A number of factors and failings came together to make the August 14th northeastern blackout the worst outage in North American history. One of them was buried in a massive piece of software compiled from four million lines of C code and running on an energy management computer in Ohio.

To nobody's surprise, the final report on the blackout released by a US-Canadian task force Monday puts most of blame for the outage on Ohio-based FirstEnergy Corp., faulting poor communications, inadequate training, and the company's failure to trim back trees encroaching on high-voltage power lines. But over a dozen of task force's 46 recommendations for preventing future outages across North America are focused squarely on cyberspace.


That may have something to do with the timing of the blackout, which came three days after the relentless Blaster worm began wreaking havoc around the Internet - a coincidence that prompted speculation at the time that the worm, or the traffic it was generating in its efforts to spread, might have triggered or exacerbated the event. When US and Canadian authorities assembled their investigative teams, they included a computer security contingent tasked with looking specifically at any cybersecurity angle on the outage.

In the end, it turned out that a computer snafu actually played a significant role in the cascading blackout - though it had nothing to do with viruses or cyber terrorists. A silent failure of the alarm function in FirstEnergy's computerized Energy Management System (EMS) is listed in the final report as one of the direct causes of a blackout that eventually cut off electricity to 50 million people in eight states and Canada.
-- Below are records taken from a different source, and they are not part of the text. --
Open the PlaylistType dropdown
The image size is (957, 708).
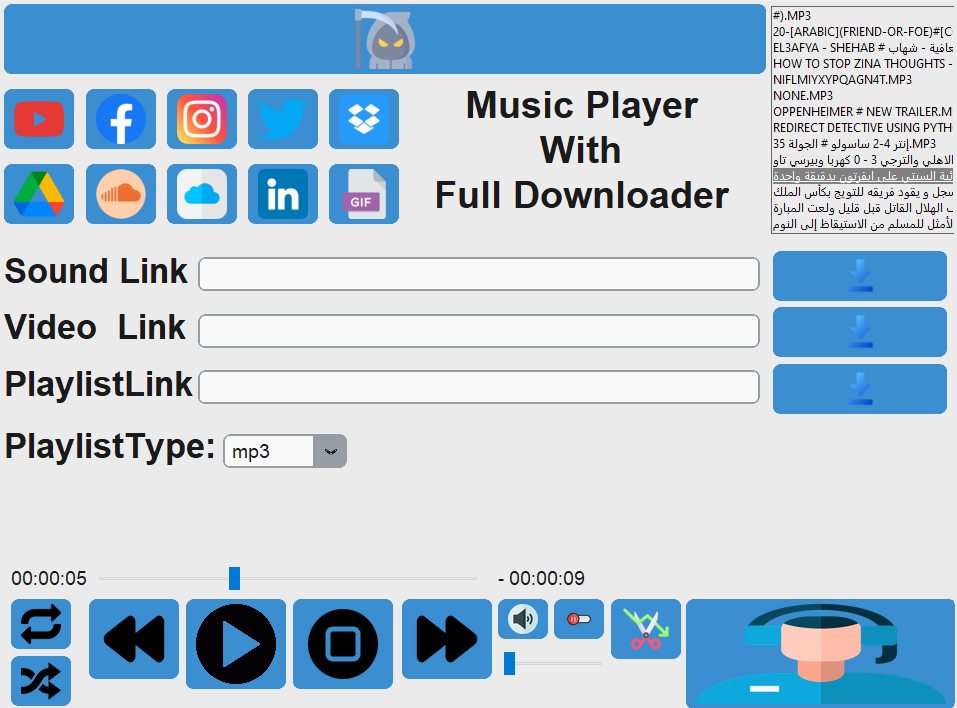[331, 451]
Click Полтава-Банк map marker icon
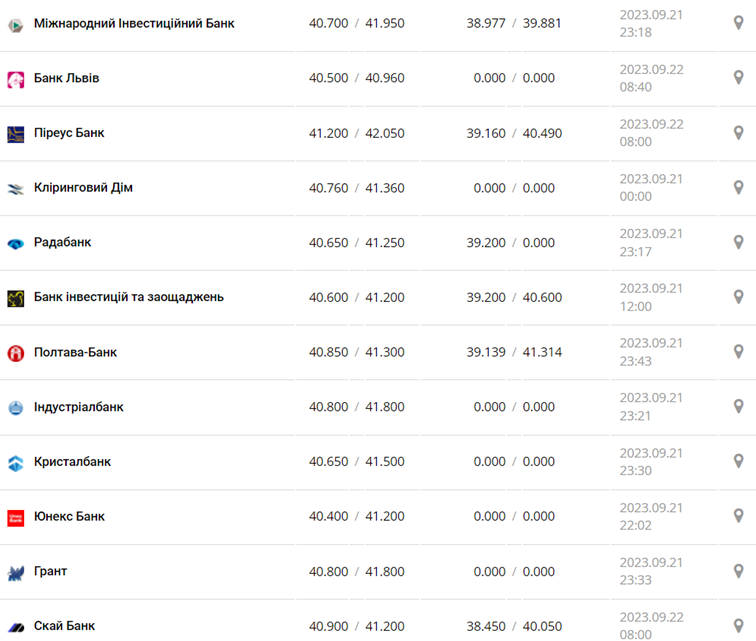Viewport: 756px width, 641px height. (739, 352)
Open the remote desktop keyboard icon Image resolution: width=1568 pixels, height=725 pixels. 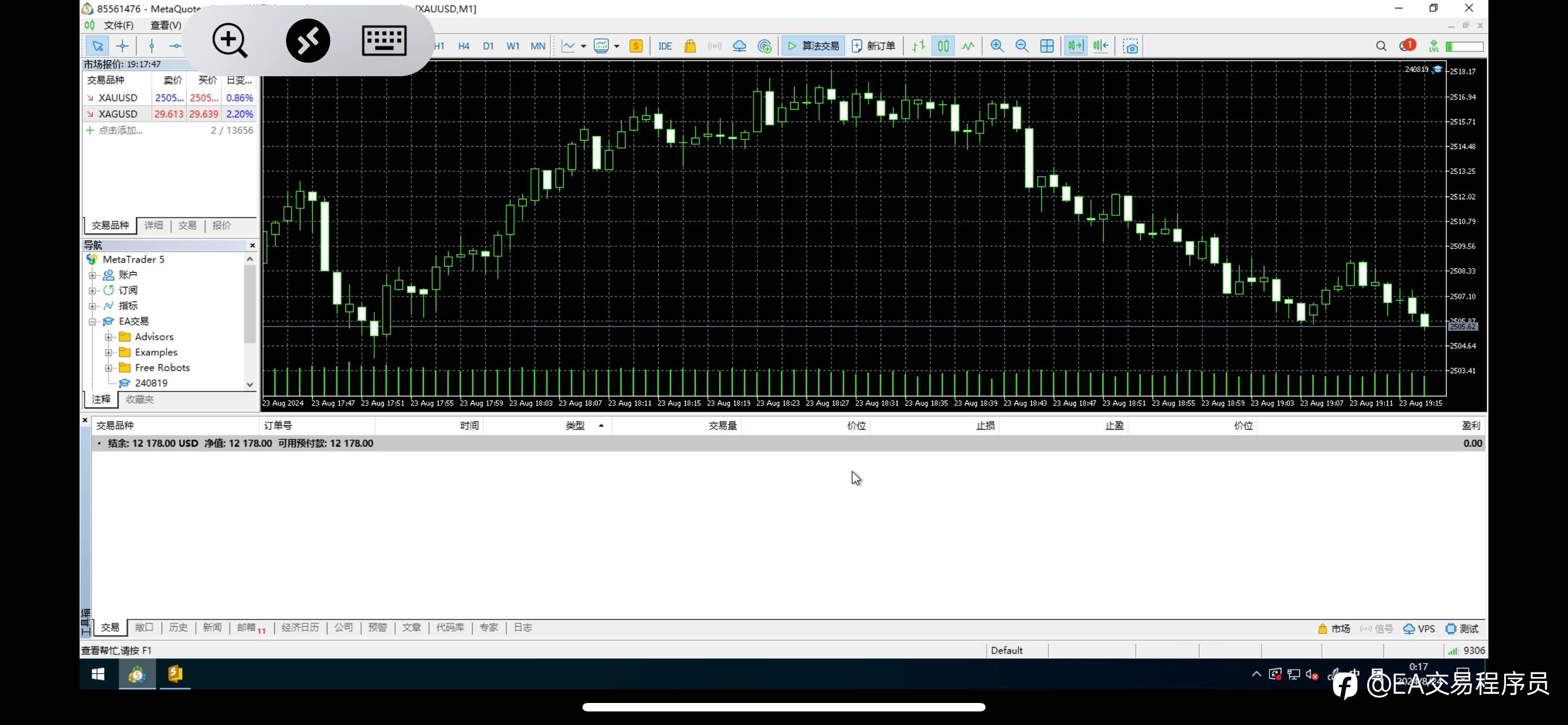pos(384,40)
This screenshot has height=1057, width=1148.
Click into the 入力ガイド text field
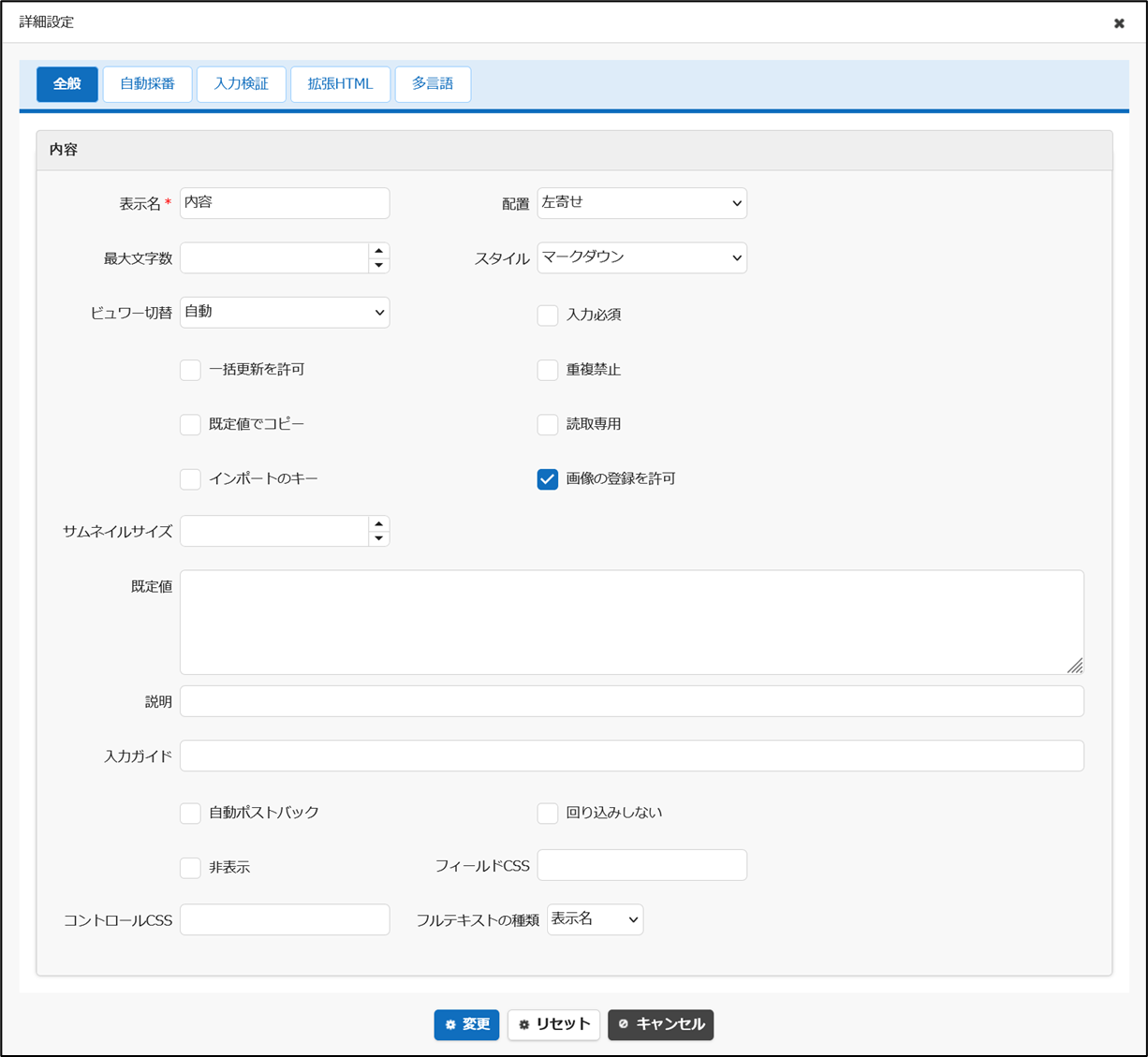coord(631,756)
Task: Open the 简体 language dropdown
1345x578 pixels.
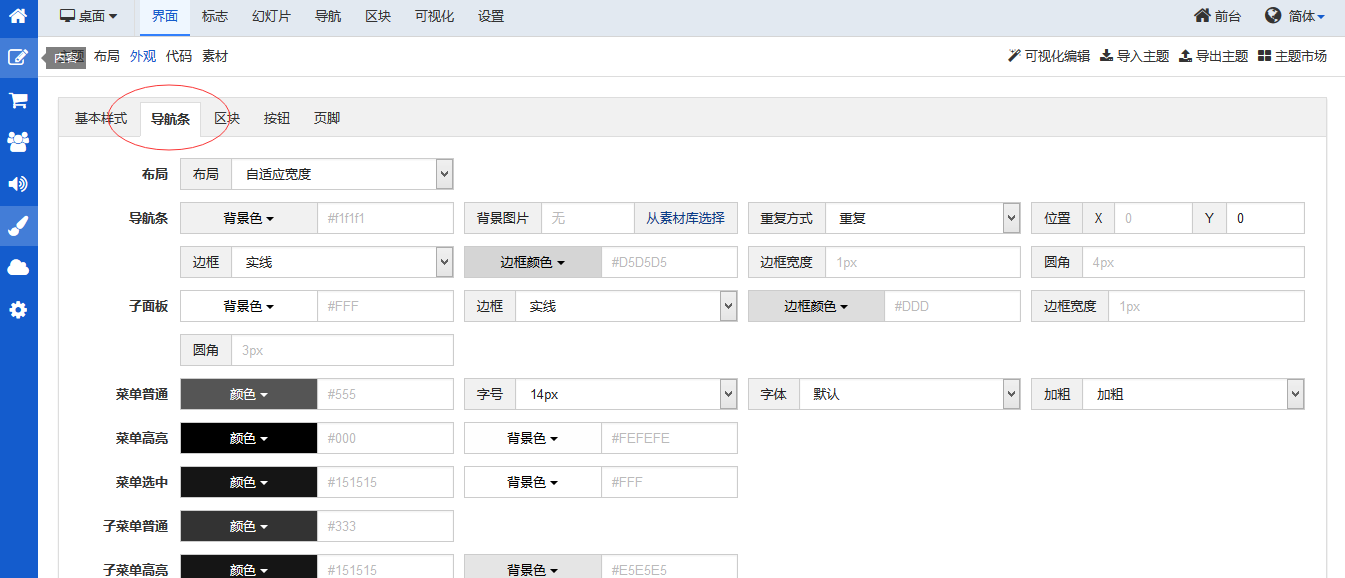Action: [1295, 16]
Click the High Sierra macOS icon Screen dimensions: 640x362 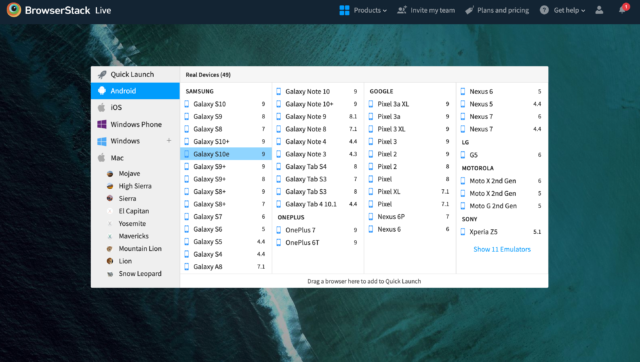[110, 186]
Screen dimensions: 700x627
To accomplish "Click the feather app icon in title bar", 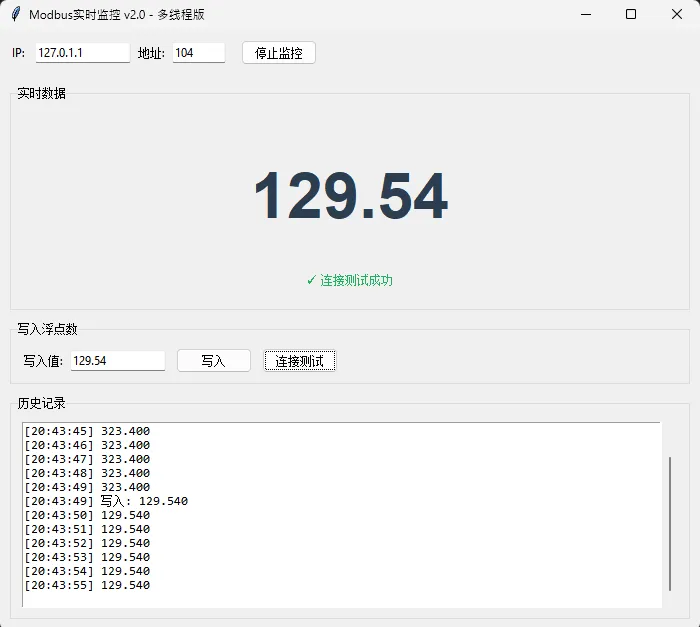I will [15, 14].
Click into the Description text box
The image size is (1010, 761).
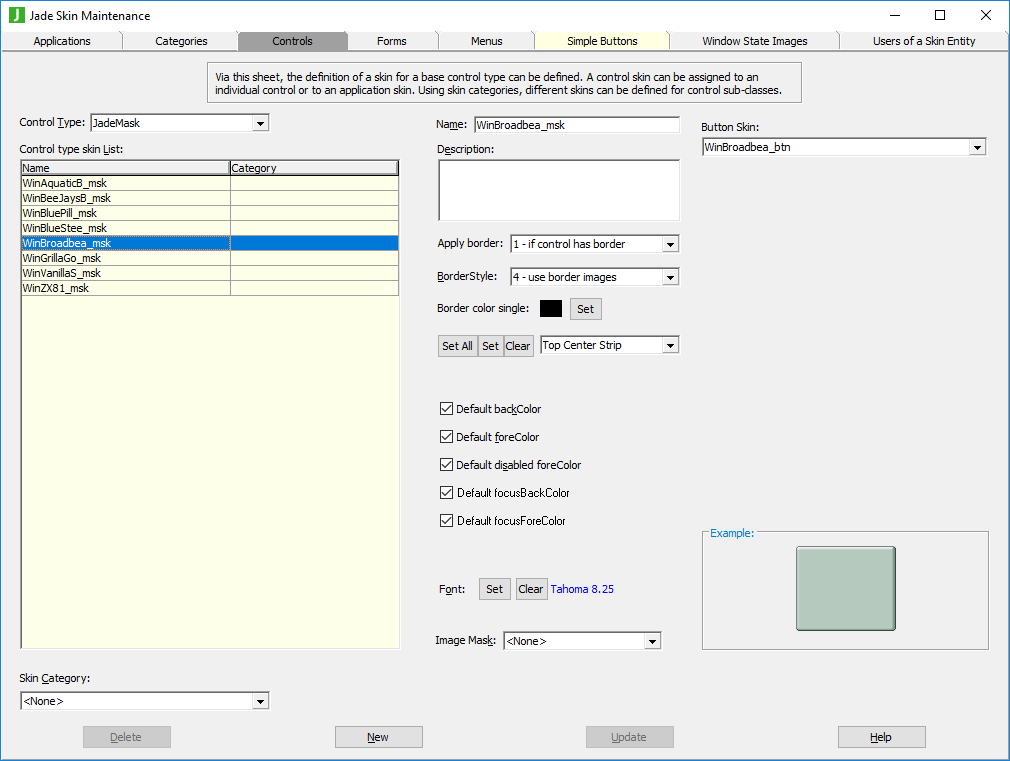(558, 190)
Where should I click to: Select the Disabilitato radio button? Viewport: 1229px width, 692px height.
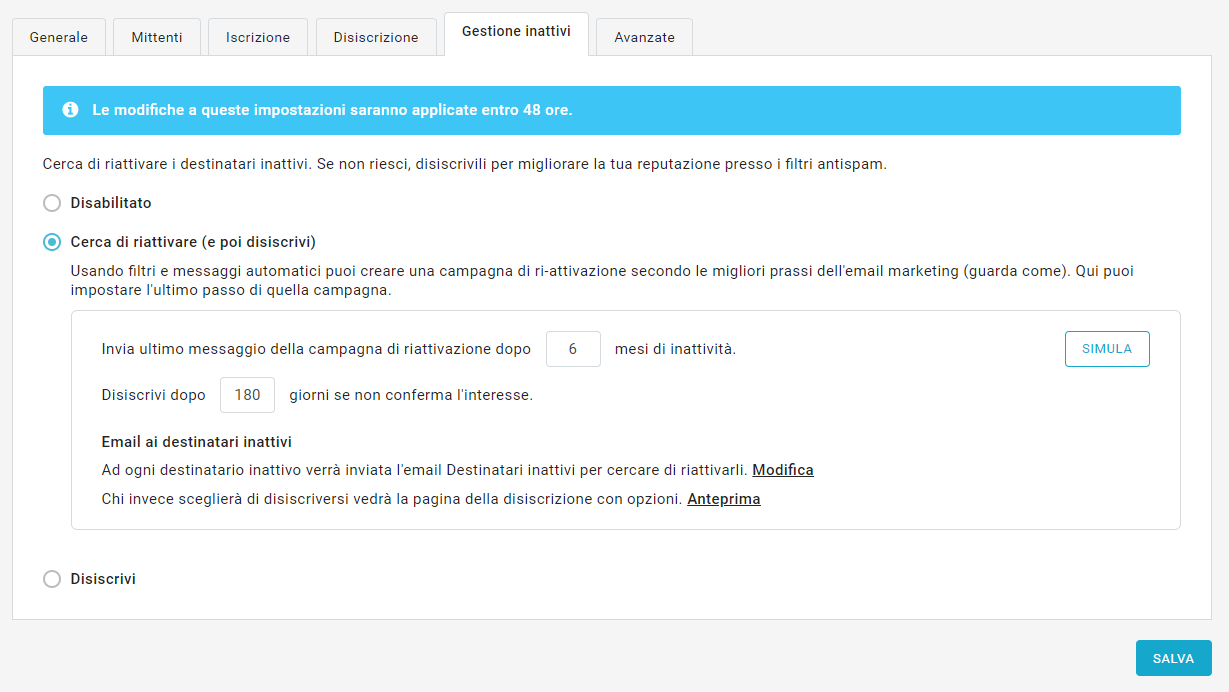pos(52,203)
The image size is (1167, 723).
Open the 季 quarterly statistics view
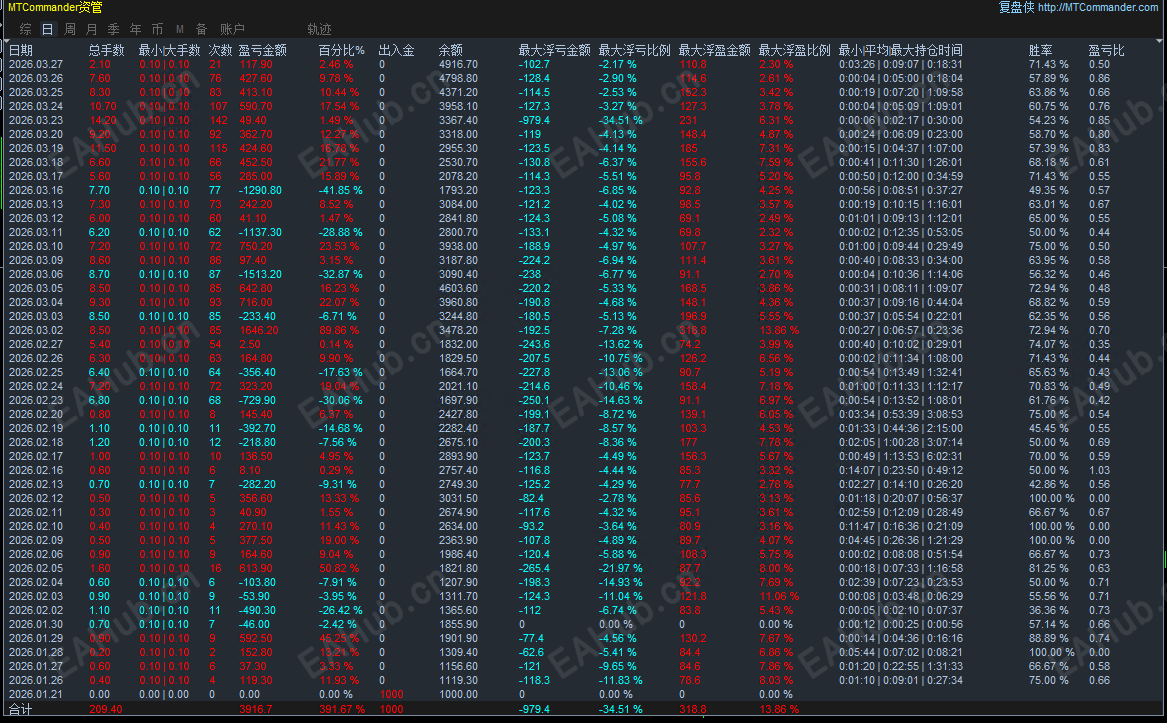click(112, 28)
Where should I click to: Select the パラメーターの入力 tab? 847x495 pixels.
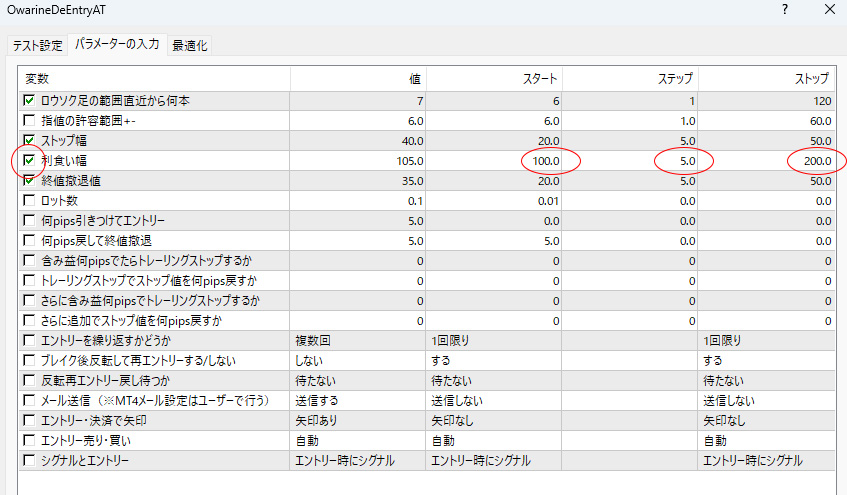(x=117, y=46)

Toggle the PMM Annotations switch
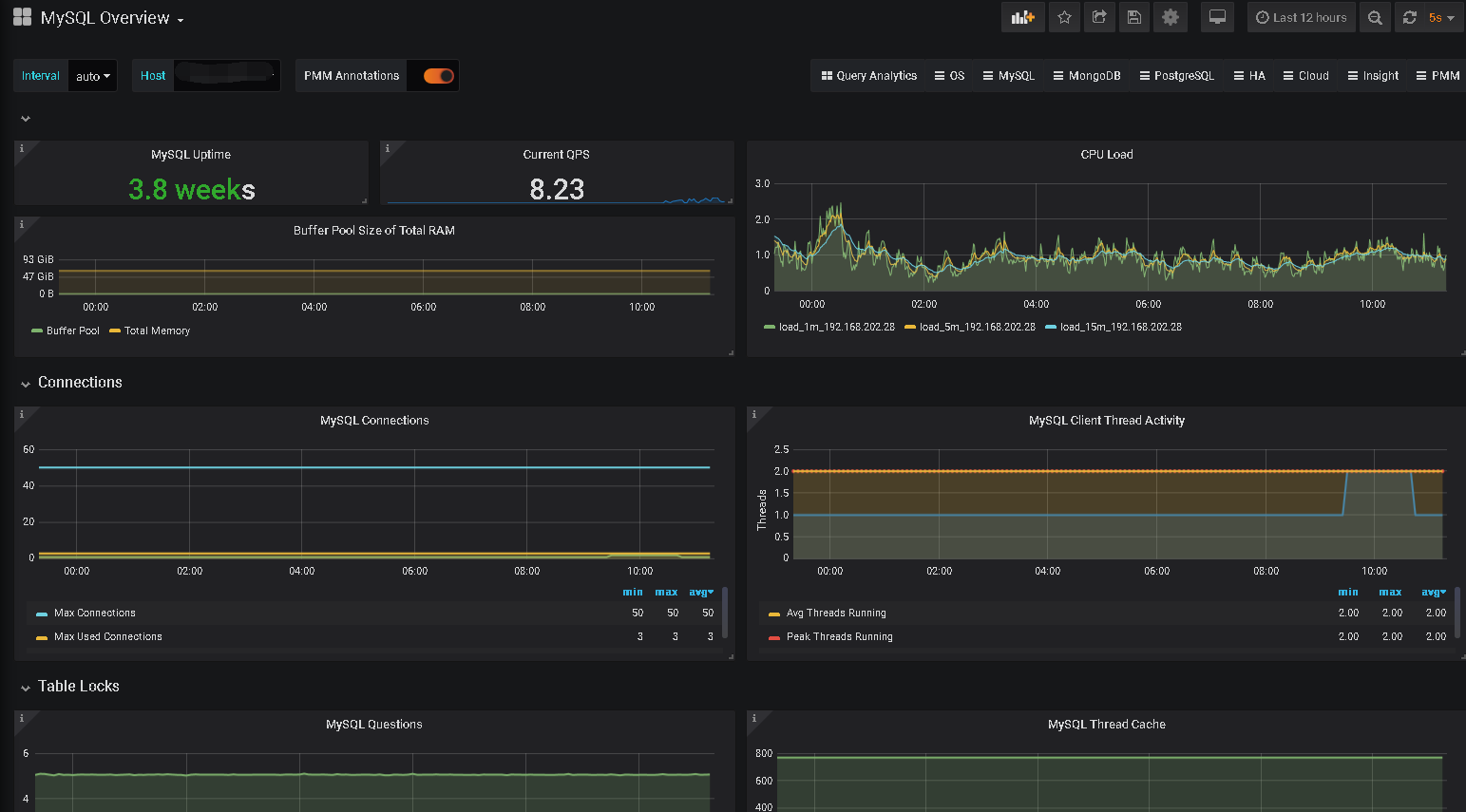438,76
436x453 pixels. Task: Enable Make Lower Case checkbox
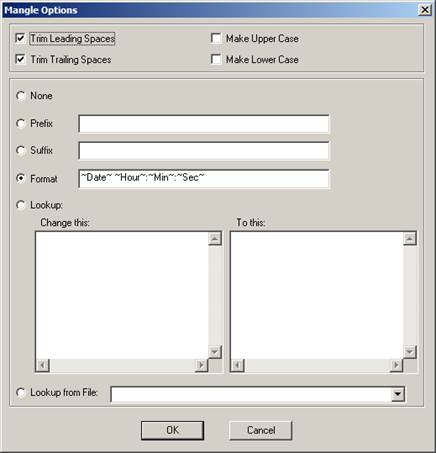(216, 59)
The alarm system failed at the worst possible time: in the early afternoon of August 14th, at the critical moment of the blackout's earliest events. The glitch kept FirstEnergy's control room operators in the dark while three of the company's high voltage lines sagged into unkempt trees and "tripped" off. Because the computerized alarm failed silently, control room operators didn't know they were relying on outdated information; trusting their systems, they even discounted phone calls warning them about worsening conditions on their grid, according to the blackout report.

"Without a functioning alarm system, the [FirstEnergy] control area operators failed to detect the tripping of electrical facilities essential to maintain the security of their control area," reads the report. "Unaware of the loss of alarms and a limited EMS, they made no alternate arrangements to monitor the system."

With the FirstEnergy control room blind to events, operators failed to take actions that could have prevented the blackout from cascading out of control.

In the aftermath, investigators quickly zeroed in on the Ohio line-tripping as a root cause. But the reason for the alarm failure remained a mystery. Solving that mystery fell squarely on the corporate shoulders of GE Energy, makers of the XA/21 EMS in use at FirstEnergy's control center. According to interviews, a half-a-dozen workers at GE Energy began working feverishly with the utility and with energy consultants from KEMA Inc. to figure out what went wrong.

The XA/21 isn't based on Windows, so it couldn't have been infected by Blaster, but the company didn't immediately rule out the possibility that the worm somehow played a role in the alarm failure. "In the initial stages, nobody really knew what the root cause was," says Mike Unum, manager of commercial solutions at GE Energy. "We spent a considerable amount of time analyzing that, trying to understand if it was a software problem, or if - like some had speculated - something different had happened."